The United States announced sanctions Thursday against 17 government officials in China and other foreign countries for human rights violations.
Sanctions were also placed against the immediate family members of the officials.
U.S. Secretary of State Mike Pompeo said in a statement that Chief Huang Yuanxiong of the Xiamen Public Security Bureau Wucun Police Station was sanctioned for involvement in the "gross violations of human rights” of practitioners of Falun Gong, a nearly three-decade-old religious movement in China.
Officials in El Salvador and Jamaica were also among those targeted.
Pompeo said Salvadoran lawmaker José Antonio Almendáriz Rivas was sanctioned for his involvement in the September 10, 1990, “extrajudicial killing of Spanish national Dr. Begoña García de Arandigoyen.”
The State Department also sanctioned six individuals in Jamaica who “in their capacity as officers in the Jamaican Constabulary Force Crime Management Unit … were involved in the extrajudicial killings of four people on May 7, 2003,” the statement said.

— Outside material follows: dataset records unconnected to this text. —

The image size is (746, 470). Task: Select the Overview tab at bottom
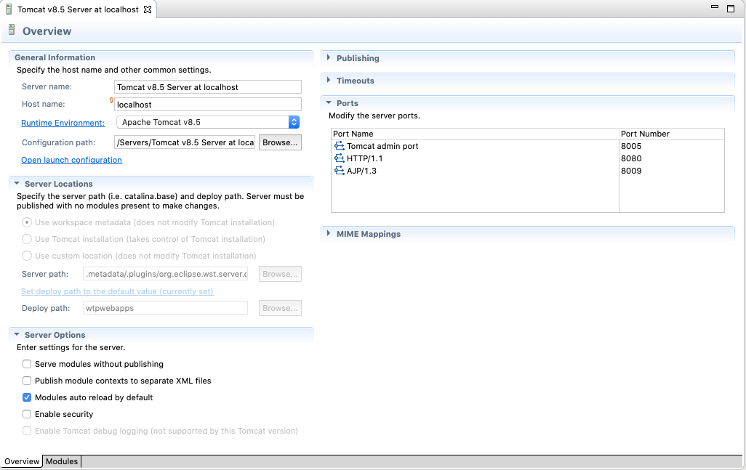click(22, 461)
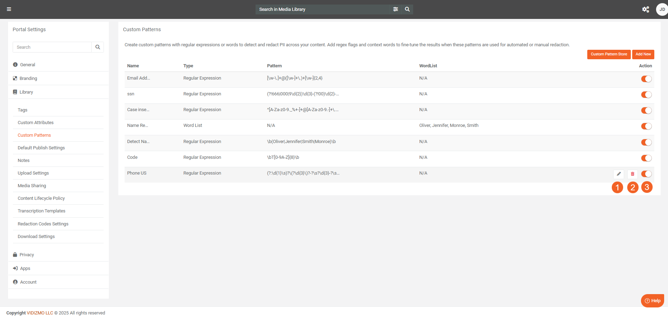Go to Transcription Templates menu item
The image size is (668, 319).
41,211
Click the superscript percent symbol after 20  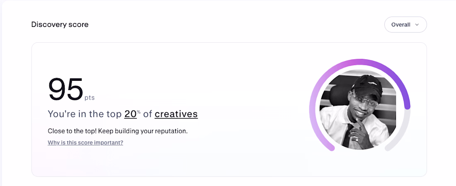pyautogui.click(x=139, y=111)
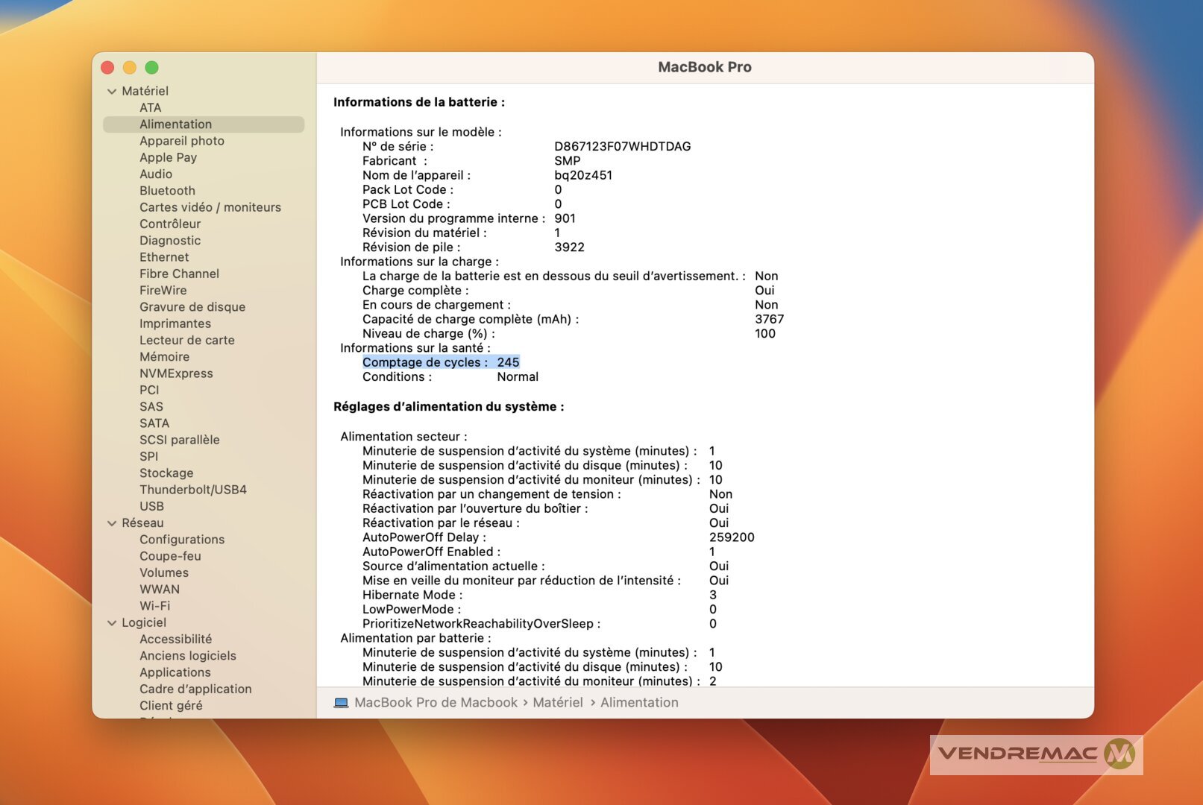Collapse the Logiciel section

[x=112, y=623]

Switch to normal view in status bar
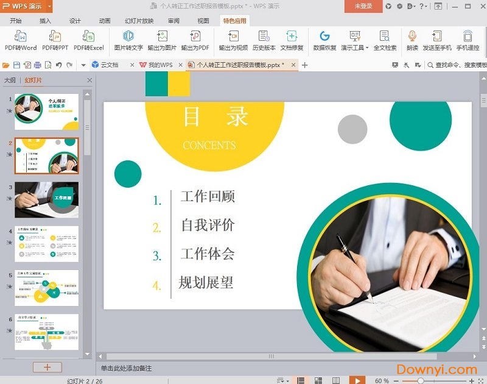click(300, 380)
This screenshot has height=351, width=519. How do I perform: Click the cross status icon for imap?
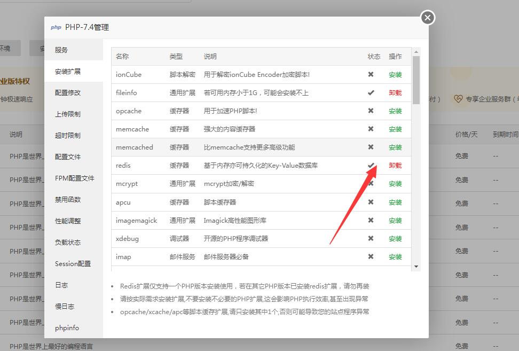coord(371,256)
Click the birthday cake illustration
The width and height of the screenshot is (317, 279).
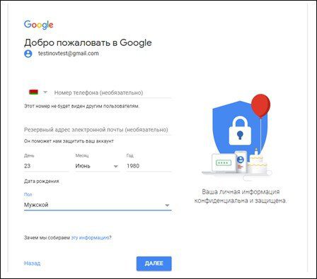(258, 162)
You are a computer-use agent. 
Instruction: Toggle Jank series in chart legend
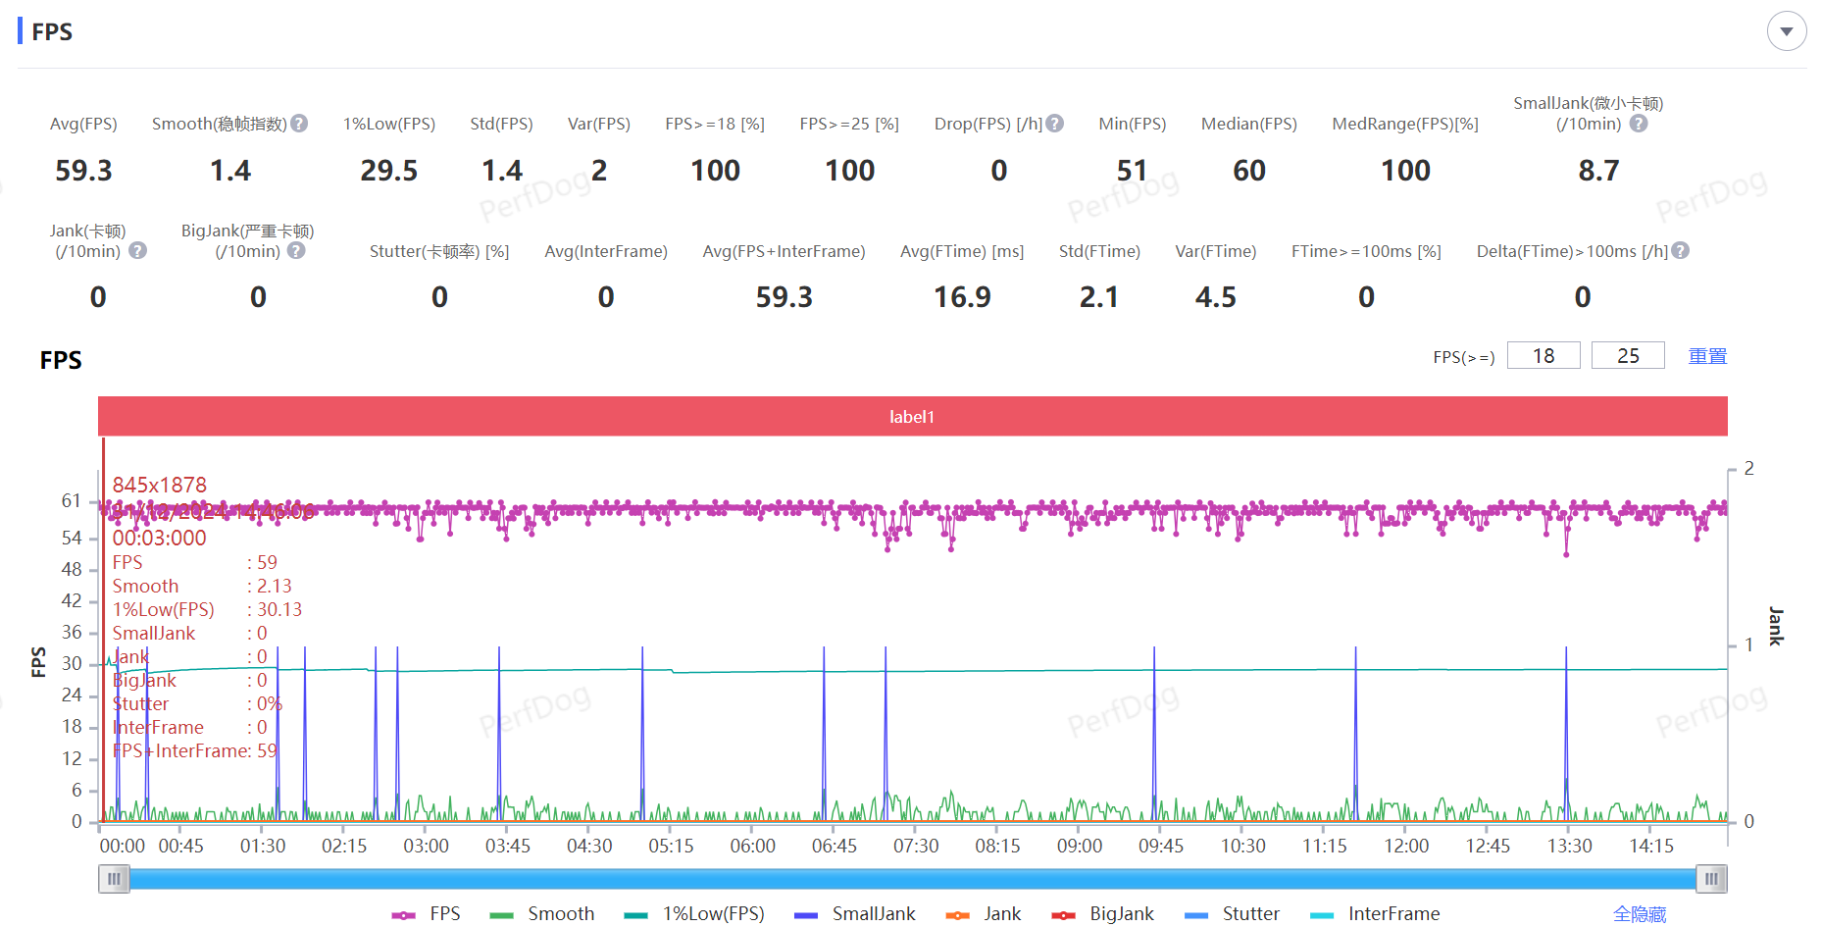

Pompeo tweeted, “Together, we will ensure corrupt actors and human rights abusers will have no refuge within our jurisdictions.”
Those individuals and their immediate family members are to be designated publicly or privately and are ineligible for entry into the United States.
The U.S. placed the sanctions under the Magnitsky Act, which authorizes the U.S. government to sanction people found to have committed human rights offenses or acts of significant corruption.
The act empowers the U.S. to freeze the assets of the targets and their families and to prohibit them from entering the U.S.
The sanctions were announced on International Human Rights Day and a day after International Anti-Corruption Day.